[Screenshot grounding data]
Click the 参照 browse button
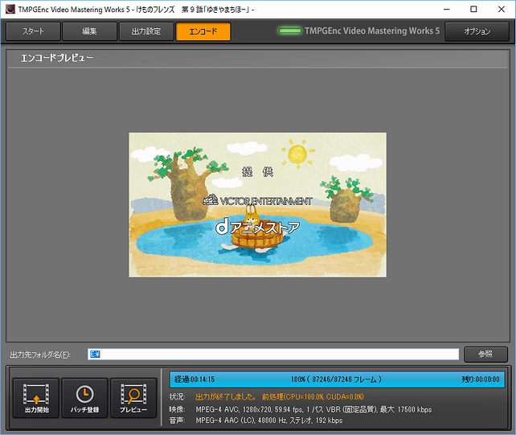 click(x=485, y=355)
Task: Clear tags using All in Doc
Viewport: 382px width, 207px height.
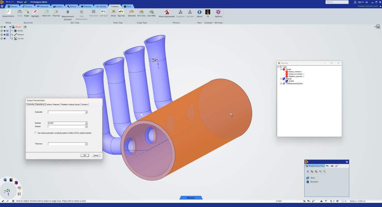Action: (x=142, y=12)
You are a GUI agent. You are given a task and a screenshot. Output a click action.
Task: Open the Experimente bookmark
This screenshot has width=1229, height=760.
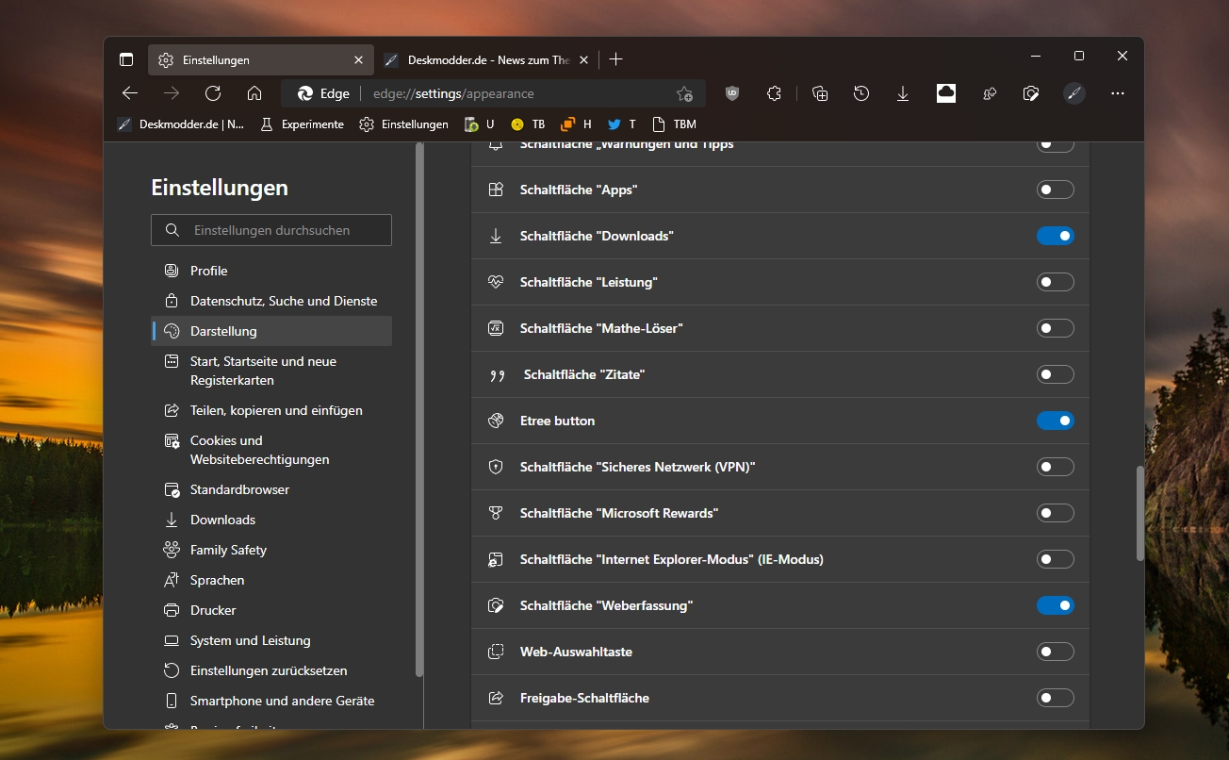(302, 124)
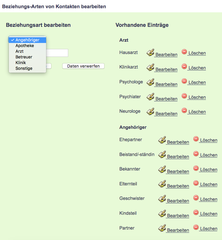Viewport: 222px width, 240px height.
Task: Click the red delete icon for Partner
Action: pos(196,227)
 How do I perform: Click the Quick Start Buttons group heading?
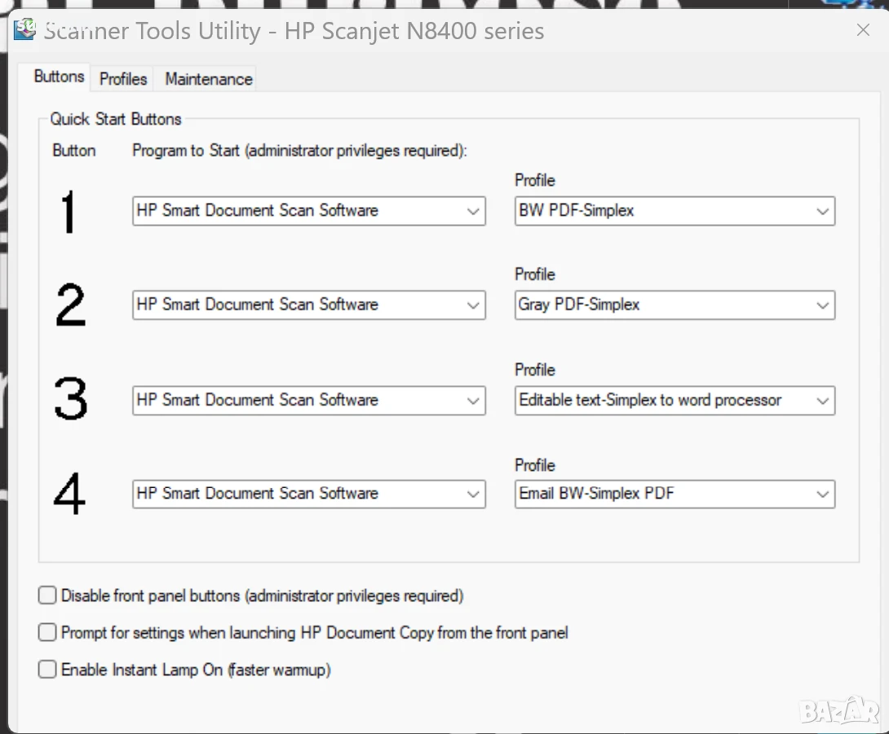point(116,119)
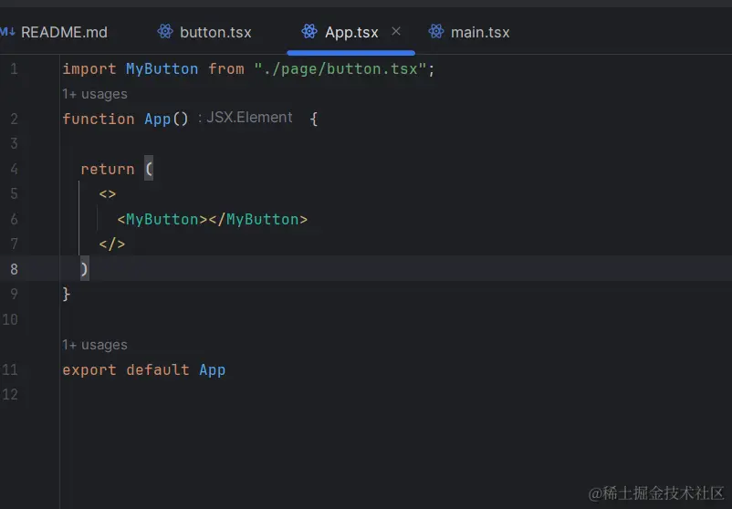Open the button.tsx tab
The width and height of the screenshot is (732, 509).
pyautogui.click(x=215, y=32)
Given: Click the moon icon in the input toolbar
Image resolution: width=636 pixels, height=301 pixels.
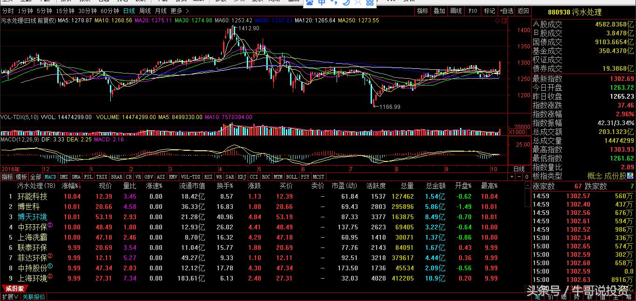Looking at the screenshot, I should (x=346, y=3).
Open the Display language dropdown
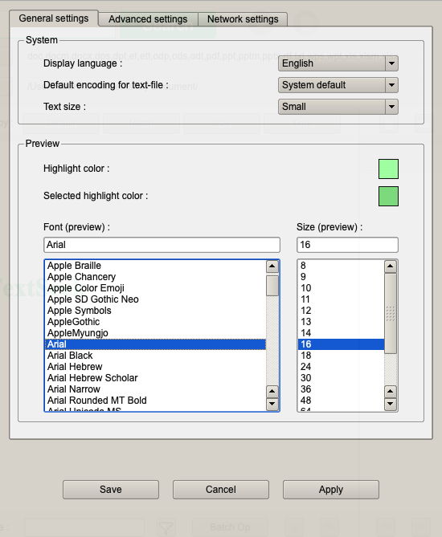442x537 pixels. click(x=338, y=63)
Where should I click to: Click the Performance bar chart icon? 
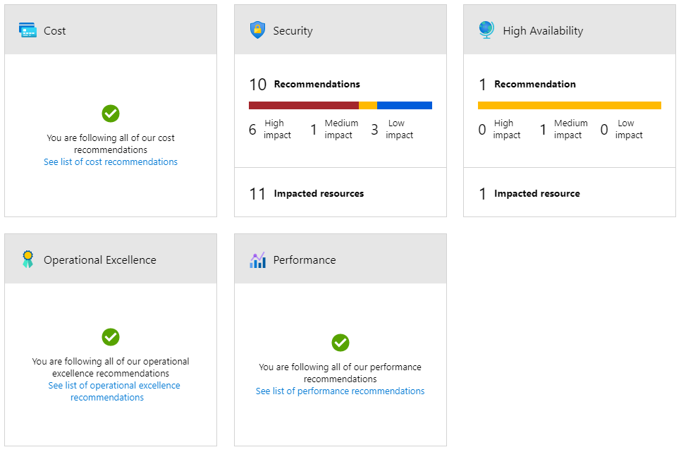(257, 260)
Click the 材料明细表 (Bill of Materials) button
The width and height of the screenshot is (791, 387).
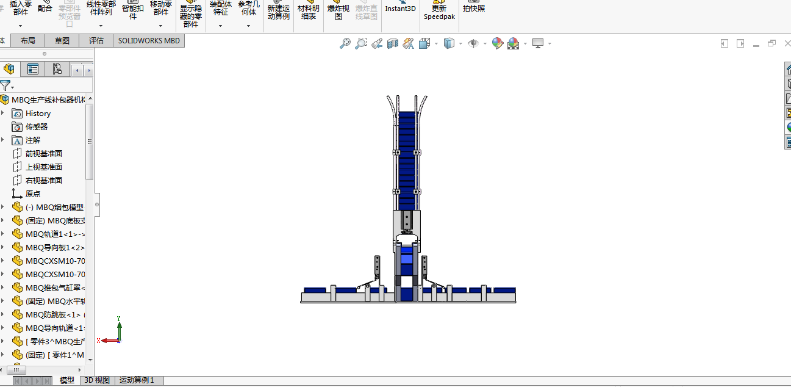308,12
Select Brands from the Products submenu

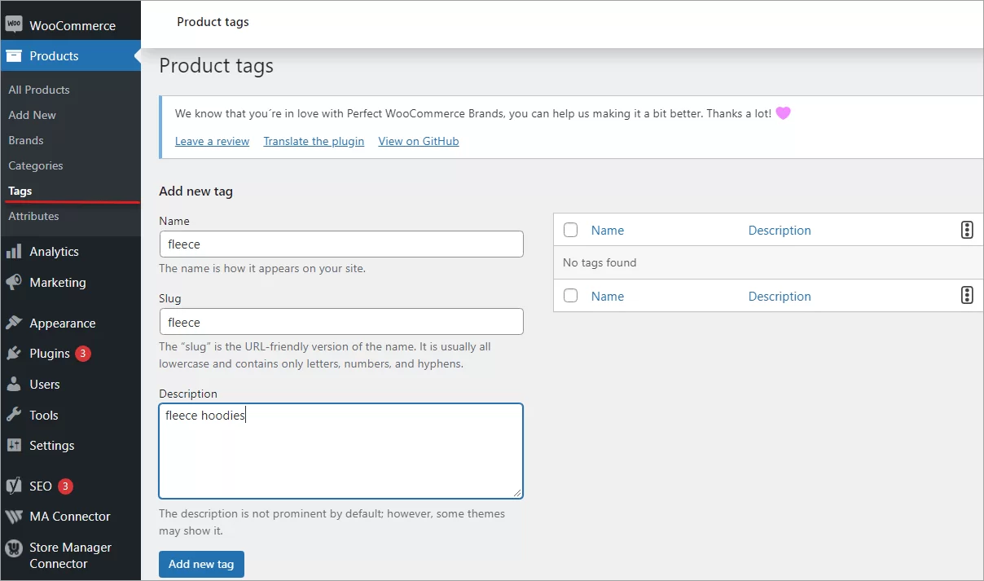[24, 140]
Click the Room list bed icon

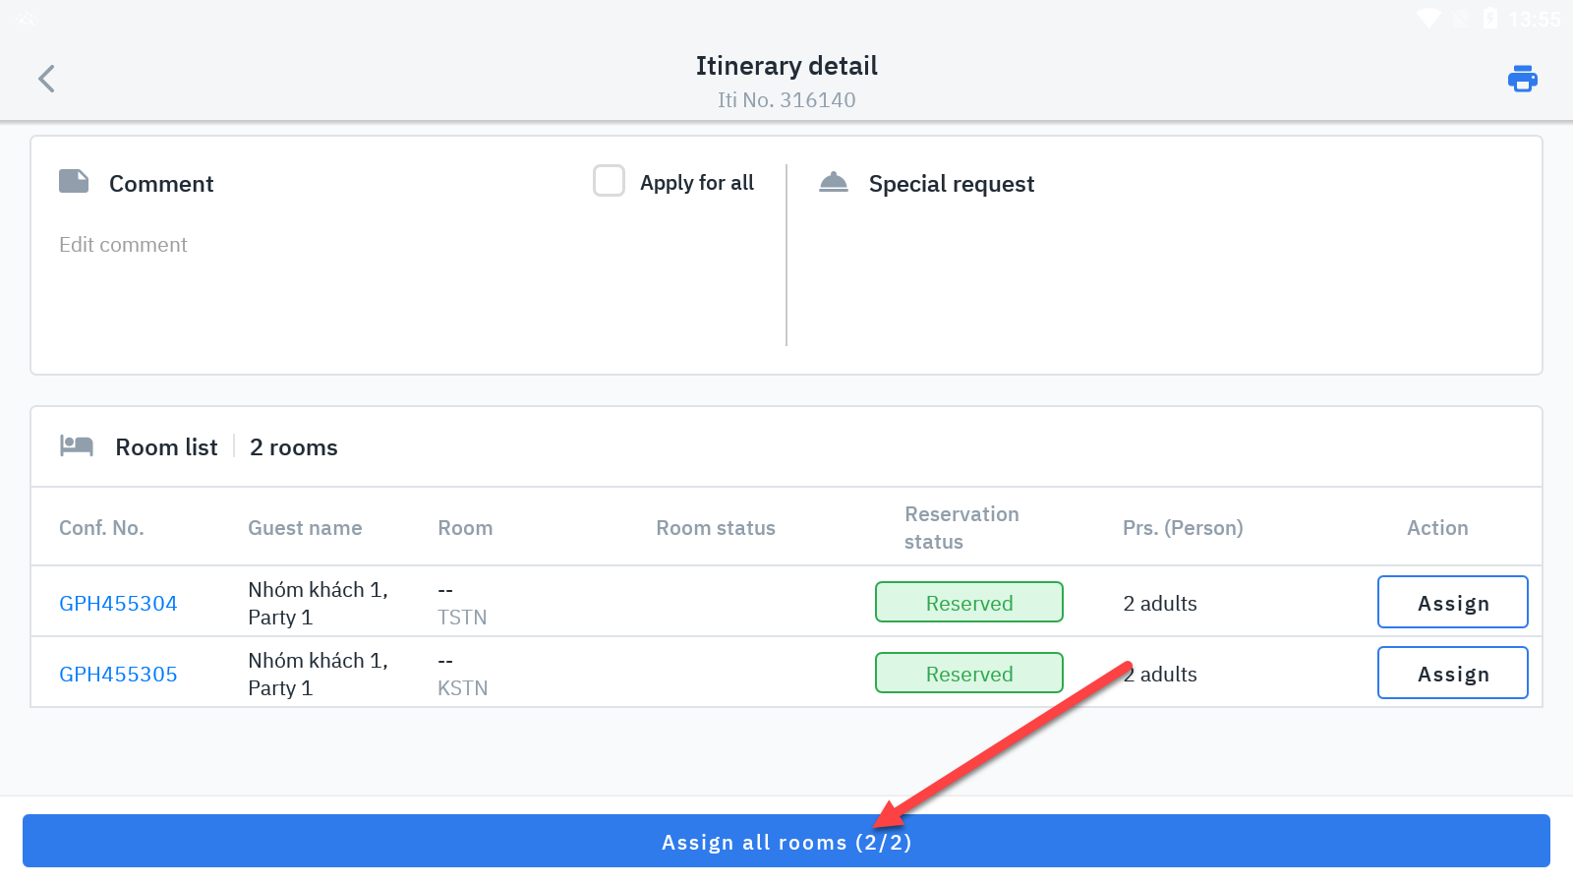tap(77, 446)
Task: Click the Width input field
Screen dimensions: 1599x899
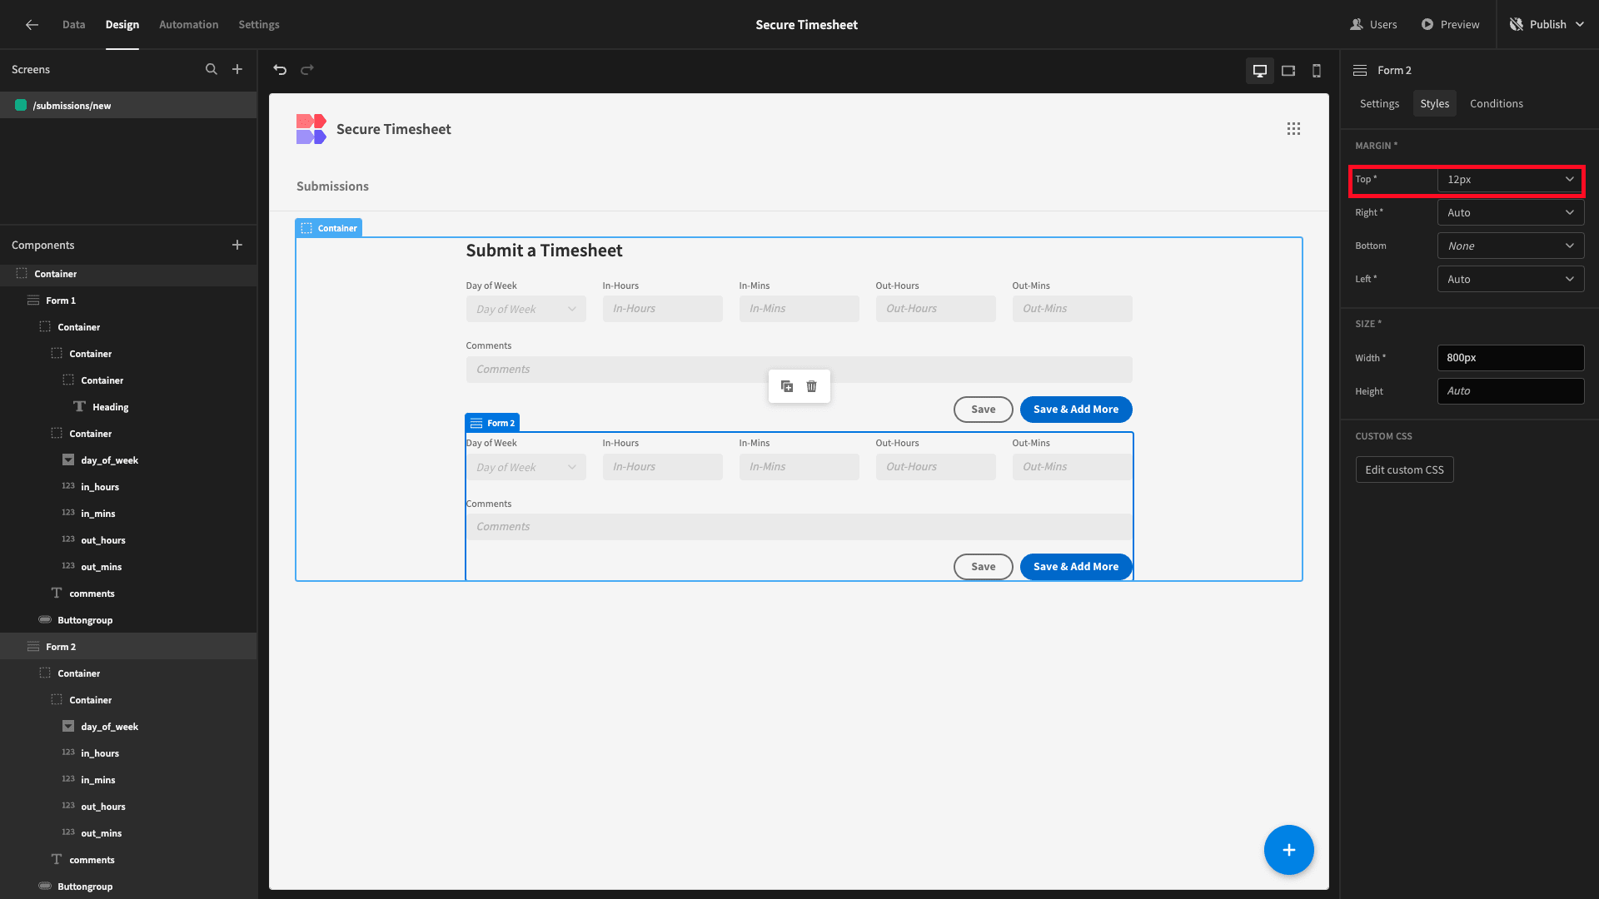Action: point(1511,358)
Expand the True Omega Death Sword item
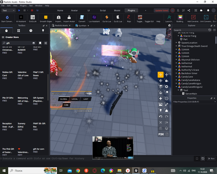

**Exercise requirements**: Look through the entries and return each line that has the word "input" in it.

**Output for this exercise**:
Given: Click the moon icon in the input toolbar
Task: Click the Width input field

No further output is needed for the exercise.